We only have a couple of minor gripes. It would have been great to have chosen different colours, and there are no bottle holder lugs, due to the frame design. But neither are deal breakers.
Tyres and Wheels
When you first see the wheels and tyres, they’re a bit of an eyebrow raiser! They look aggressive and very capable. But why put them on this bike and not reserve them for a mountain bike? On the forums, these tyres are a hot topic. Should they be swapped for a smoother tread tyre? Are they noisy? Will they slow you down? Interestingly though, the Schwalbe Rock Razors are listed as a semi-slick. We love them so far. You feel confident on all surfaces (although we’ve not tried them on mud yet). There’s negligible road noise and rolling resistance is minimal.

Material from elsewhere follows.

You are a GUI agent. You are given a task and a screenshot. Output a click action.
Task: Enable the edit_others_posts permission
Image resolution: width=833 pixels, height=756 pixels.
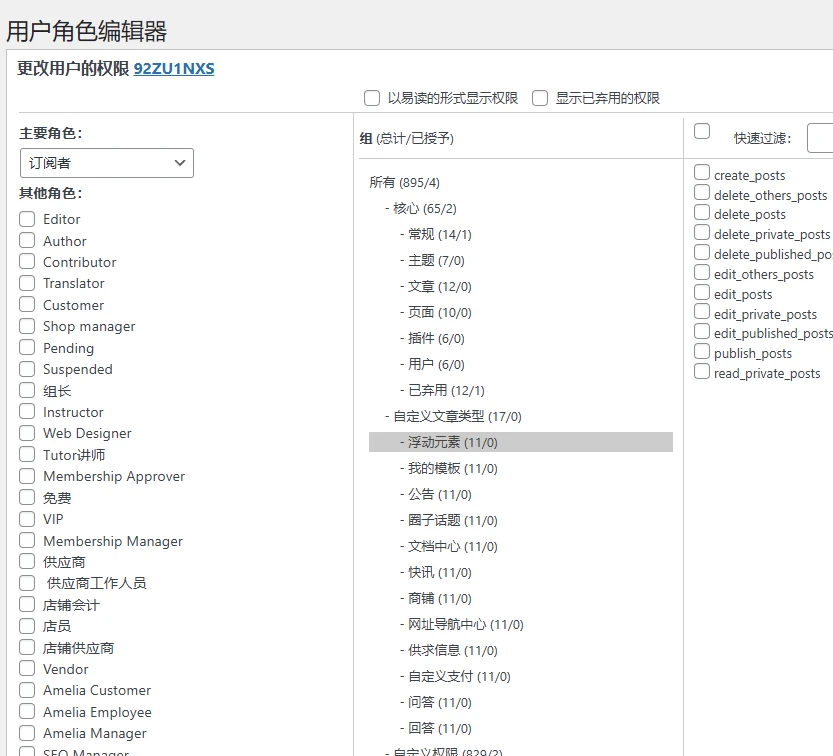click(x=701, y=274)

Only one minor gripe. On one of the bikes we just happened to notice the rear tyre is the wrong way round - there’s a rotation direction on these kinds of tyres (pretty hard to spot). We’ll get that sorted at the first service.
We’ve not been out after dark yet, so our experience is limited to using them during the day. But we’ve decided that we’ll use them whenever we’re riding on regular roads to make ourselves more visible. Melbourne does have a great bike culture, but we’ve enough experience to know that it’s not universal. There are still plenty of drivers (and elements of the mainstream media) that have a healthy disdain for cyclists, plus some aren’t really paying attention. We always abide by the rules of the road and never cut through lights, but some bikers do and that’s what is often picked up by the media.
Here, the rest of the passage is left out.